→ **Exercise directions**
Render as a JSON list of strings, one per line, the part of the data that opens with the line containing "Click the phone number 7789569332" and closes with the line containing "point(33,43)", omitting blank lines.

→ **Recorded data**
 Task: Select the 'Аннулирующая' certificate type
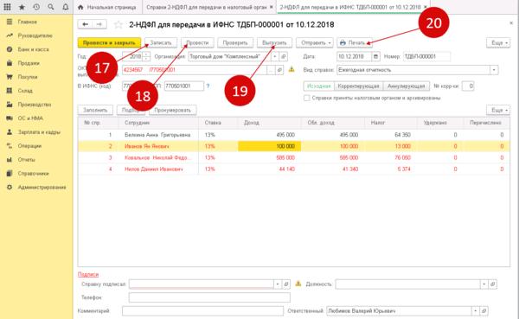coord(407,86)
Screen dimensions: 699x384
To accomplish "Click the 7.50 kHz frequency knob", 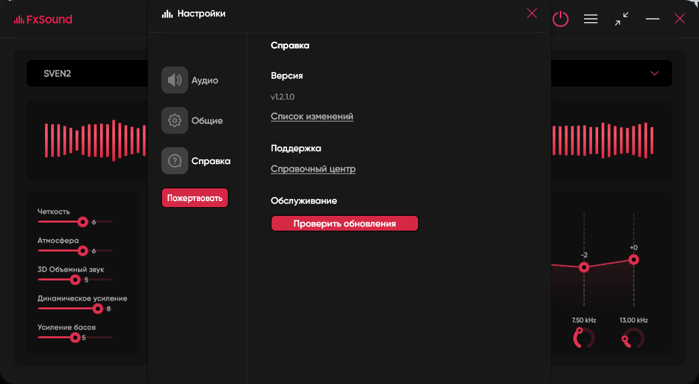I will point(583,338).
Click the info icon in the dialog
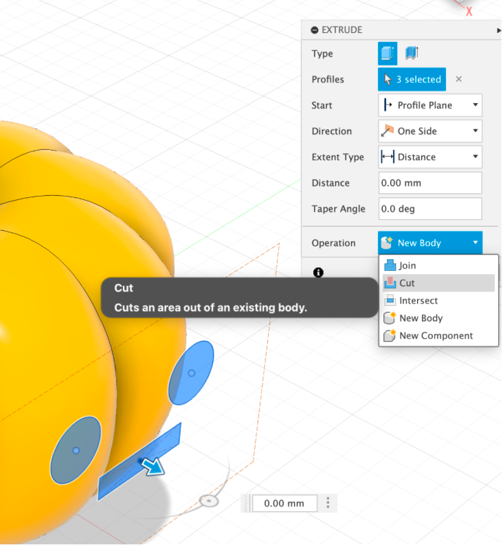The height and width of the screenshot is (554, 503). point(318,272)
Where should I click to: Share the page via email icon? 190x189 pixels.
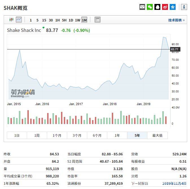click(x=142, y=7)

--

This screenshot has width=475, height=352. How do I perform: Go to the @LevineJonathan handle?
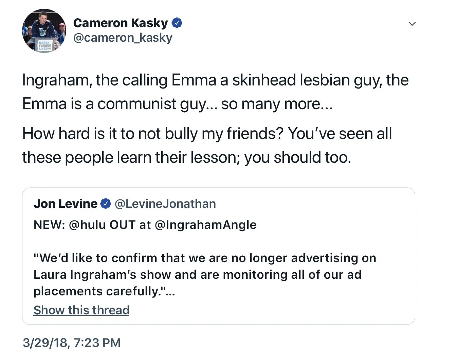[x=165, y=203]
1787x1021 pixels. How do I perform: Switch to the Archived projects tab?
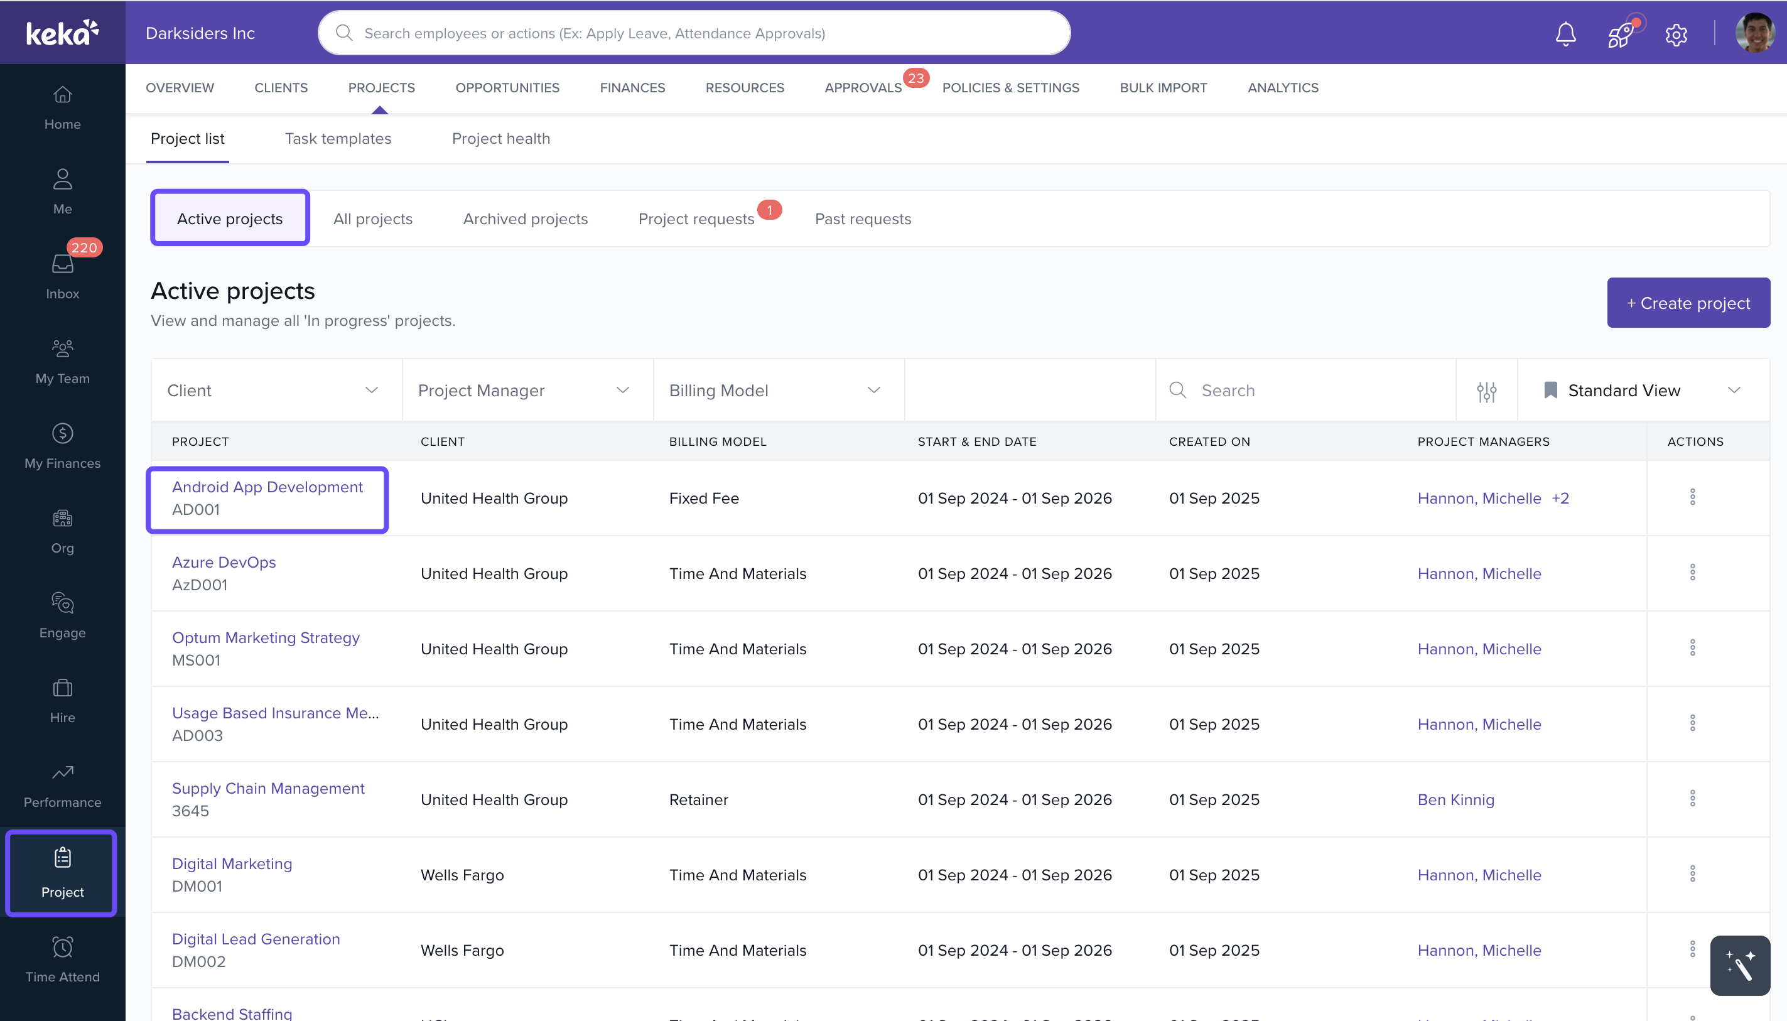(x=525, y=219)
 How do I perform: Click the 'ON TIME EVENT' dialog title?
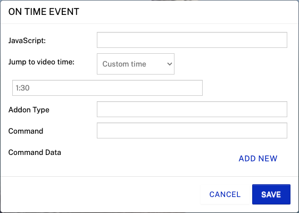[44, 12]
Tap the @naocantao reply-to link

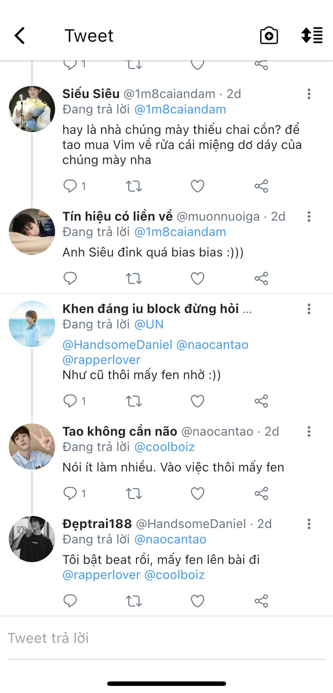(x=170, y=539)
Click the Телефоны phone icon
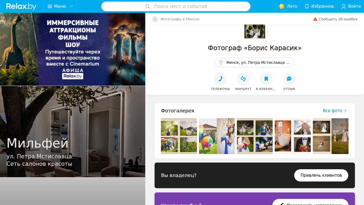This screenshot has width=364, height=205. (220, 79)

==

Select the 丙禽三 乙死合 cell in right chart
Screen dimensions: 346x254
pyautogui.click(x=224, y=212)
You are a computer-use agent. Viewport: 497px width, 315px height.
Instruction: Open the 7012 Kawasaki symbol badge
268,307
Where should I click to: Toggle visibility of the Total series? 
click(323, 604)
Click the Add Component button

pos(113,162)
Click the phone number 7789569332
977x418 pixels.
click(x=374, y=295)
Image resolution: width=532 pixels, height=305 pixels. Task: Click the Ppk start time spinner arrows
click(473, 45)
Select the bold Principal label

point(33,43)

→ **Reply**
[
  "Click the phone number 7789569332",
  "977x418 pixels.",
  "click(x=374, y=295)",
  "Image resolution: width=532 pixels, height=305 pixels. Task: Click the Ppk start time spinner arrows",
  "click(473, 45)",
  "Select the bold Principal label",
  "point(33,43)"
]